Quarterly Statement Rule

Aimed at increasing transparency for investors, this new Rule requires registered advisers to make quarterly disclosures about fees, expenses, performance, and potential conflicts of interest—unless quarterly disclosures complying with the Rule are already prepared by another person. The requisite quarterly statements must prominently disclose how expenses and fee offsets are calculated, as well as performance results calculated with and without capital call lines, with cross-references to funds’ governing documents. The SEC also amended Rule 204-2 to require advisers to retain books and records in connection with the preparation and distribution of these quarterly statements. When originally proposed, the Quarterly Statement Rule required disclosure within 45 days of the end of each calendar quarter. As adopted, for “funds of funds,” disclosures must be made within 75 days of the end of the first three fiscal quarters and 120 days of the end of the fiscal year. Otherwise, funds must issue their quarterly statements within 45 days of the end of the first three fiscal quarters and 90 days of the end of the fiscal year.

Private Fund Audit Rule

Intended to prevent asset misappropriation and ensure accurate valuations, this new Rule requires an annual independent financial statement audit for each registered adviser's fund that complies with Rule 206(4)-2 (the Custody Rule). But the Rule does not, as originally proposed, impose any audit requirements on top of those in the Custody Rule. Nor does it require auditors to report any issues to the SEC.

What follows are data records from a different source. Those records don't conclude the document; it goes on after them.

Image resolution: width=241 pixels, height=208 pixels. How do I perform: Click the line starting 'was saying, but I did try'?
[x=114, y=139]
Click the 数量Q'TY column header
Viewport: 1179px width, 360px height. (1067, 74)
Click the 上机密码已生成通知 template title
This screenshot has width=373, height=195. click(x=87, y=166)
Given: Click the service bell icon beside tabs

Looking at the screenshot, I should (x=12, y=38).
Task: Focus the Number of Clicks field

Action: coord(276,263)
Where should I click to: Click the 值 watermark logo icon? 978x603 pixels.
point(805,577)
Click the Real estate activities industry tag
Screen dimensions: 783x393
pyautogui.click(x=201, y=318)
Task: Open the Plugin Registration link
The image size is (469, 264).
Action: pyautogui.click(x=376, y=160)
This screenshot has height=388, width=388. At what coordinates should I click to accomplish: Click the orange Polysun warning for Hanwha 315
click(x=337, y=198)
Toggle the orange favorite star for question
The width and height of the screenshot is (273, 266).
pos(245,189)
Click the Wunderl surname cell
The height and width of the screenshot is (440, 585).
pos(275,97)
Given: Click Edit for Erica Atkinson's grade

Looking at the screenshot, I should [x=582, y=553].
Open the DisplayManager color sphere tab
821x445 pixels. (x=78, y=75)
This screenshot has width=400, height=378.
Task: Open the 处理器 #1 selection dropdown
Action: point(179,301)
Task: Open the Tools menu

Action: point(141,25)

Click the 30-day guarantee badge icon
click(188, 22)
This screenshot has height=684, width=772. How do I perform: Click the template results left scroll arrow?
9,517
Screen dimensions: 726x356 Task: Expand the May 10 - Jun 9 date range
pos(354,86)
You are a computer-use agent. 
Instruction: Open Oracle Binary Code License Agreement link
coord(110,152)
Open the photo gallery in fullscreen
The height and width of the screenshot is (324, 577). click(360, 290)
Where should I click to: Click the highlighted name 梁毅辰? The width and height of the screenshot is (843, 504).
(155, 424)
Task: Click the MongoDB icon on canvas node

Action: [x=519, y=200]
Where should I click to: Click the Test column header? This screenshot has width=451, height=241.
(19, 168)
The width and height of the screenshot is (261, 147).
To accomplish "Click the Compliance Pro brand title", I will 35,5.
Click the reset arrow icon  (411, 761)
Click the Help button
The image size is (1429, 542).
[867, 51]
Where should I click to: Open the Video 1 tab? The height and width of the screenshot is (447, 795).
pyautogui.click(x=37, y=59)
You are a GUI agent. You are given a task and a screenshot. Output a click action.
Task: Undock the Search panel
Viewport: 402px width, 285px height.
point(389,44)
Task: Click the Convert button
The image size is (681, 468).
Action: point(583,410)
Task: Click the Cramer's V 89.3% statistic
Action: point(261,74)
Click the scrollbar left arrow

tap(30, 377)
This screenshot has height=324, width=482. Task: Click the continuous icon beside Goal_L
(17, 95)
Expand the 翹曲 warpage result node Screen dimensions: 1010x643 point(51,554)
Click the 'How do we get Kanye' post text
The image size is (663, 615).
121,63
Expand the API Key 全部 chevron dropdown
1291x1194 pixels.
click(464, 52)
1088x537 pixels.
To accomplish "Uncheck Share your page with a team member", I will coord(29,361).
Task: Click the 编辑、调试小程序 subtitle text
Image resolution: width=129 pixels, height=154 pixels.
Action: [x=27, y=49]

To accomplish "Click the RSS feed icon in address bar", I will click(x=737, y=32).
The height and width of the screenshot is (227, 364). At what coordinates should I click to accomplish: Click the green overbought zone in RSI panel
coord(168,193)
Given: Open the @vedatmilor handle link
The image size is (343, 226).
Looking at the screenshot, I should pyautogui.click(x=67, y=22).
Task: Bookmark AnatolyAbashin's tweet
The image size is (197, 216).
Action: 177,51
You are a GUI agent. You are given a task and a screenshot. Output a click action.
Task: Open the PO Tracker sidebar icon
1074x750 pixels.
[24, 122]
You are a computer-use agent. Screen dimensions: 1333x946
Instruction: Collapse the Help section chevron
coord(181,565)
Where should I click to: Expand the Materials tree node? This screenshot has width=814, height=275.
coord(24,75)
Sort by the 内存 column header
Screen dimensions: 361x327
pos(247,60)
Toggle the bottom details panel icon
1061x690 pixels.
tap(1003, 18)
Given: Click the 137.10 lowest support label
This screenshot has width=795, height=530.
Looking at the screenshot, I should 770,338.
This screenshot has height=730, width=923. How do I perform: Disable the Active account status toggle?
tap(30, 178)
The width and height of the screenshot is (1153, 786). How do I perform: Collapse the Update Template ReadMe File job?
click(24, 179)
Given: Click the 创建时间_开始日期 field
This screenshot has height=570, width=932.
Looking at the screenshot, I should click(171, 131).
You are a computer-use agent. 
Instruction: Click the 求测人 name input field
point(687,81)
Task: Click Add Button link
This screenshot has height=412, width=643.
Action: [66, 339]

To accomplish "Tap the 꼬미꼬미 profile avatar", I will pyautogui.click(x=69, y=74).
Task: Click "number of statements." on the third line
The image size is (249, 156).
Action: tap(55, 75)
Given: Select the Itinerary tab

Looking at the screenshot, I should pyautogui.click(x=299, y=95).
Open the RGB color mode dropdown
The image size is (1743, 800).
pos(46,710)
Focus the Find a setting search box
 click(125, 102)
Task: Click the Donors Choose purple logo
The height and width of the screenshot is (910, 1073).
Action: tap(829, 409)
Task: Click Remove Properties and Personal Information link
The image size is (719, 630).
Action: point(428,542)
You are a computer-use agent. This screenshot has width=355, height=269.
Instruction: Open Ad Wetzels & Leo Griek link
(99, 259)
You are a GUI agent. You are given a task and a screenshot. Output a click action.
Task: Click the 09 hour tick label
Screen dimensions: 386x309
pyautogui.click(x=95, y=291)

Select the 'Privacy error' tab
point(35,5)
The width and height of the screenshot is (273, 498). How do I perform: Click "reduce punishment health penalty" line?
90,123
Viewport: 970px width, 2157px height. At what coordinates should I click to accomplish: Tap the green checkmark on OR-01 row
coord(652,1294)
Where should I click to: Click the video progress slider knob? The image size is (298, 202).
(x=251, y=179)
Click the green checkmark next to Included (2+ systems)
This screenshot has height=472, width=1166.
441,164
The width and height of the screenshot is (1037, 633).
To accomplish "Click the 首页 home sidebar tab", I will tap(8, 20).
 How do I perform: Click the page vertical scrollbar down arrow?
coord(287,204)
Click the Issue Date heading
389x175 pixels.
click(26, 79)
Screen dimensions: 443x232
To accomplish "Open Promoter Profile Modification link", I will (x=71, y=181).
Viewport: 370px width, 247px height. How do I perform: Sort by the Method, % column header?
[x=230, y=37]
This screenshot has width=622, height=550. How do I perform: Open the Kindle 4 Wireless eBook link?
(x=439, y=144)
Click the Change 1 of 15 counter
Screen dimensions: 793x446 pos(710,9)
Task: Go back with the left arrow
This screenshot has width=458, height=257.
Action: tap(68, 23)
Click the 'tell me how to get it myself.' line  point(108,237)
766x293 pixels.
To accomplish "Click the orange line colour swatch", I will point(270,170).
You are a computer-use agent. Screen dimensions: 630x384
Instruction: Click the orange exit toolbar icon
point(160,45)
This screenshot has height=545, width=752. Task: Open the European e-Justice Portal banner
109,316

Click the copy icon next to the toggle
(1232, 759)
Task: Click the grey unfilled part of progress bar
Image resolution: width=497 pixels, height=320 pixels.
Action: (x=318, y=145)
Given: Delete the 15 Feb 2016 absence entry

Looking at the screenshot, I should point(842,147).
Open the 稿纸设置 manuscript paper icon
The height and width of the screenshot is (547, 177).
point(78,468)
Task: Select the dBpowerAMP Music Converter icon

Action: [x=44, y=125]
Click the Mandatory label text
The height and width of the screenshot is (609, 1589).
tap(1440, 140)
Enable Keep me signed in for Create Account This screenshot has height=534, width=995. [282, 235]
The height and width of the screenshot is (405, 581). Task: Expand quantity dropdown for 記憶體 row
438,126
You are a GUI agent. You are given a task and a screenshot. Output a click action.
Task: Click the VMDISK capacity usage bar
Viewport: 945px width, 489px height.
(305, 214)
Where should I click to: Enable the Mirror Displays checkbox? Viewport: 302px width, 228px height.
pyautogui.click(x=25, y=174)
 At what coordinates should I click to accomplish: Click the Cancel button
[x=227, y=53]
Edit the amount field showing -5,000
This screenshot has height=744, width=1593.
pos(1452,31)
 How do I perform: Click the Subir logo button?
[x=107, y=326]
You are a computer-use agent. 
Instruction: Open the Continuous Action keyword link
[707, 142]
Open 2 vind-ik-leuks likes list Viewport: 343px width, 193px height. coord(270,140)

Adviser-led Secondaries Rule

Similarly intended to prevent fraud and ensure accurate valuations, this new Rule requires either a fairness or a valuation opinion from an independent provider in connection with any secondary transaction led by a registered adviser. Advisers also must provide written disclosures summarizing any recent material business relationships with the independent provider. But the Rule does not, as originally proposed, require a fairness opinion; a valuation opinion can also suffice. Nor does it apply to tender offers. And the opinion must be distributed to investors before the due date of the election form—not, as originally proposed, before the transaction closes.

Advisers Act Compliance Rule

The SEC adopted the amendments to this Rule as originally proposed, requiring all registered advisers to document in writing the annual review of their compliance policies and procedures.

Bottom Line

While the new Rules provide more transparency for private fund investors, advisers should take comfort in the fact that the Rules as adopted impose significantly less restraint than as originally proposed, and investors may likewise appreciate that the SEC incorporated feedback aimed at preventing the Rules from imposing potentially unnecessary costs on private funds.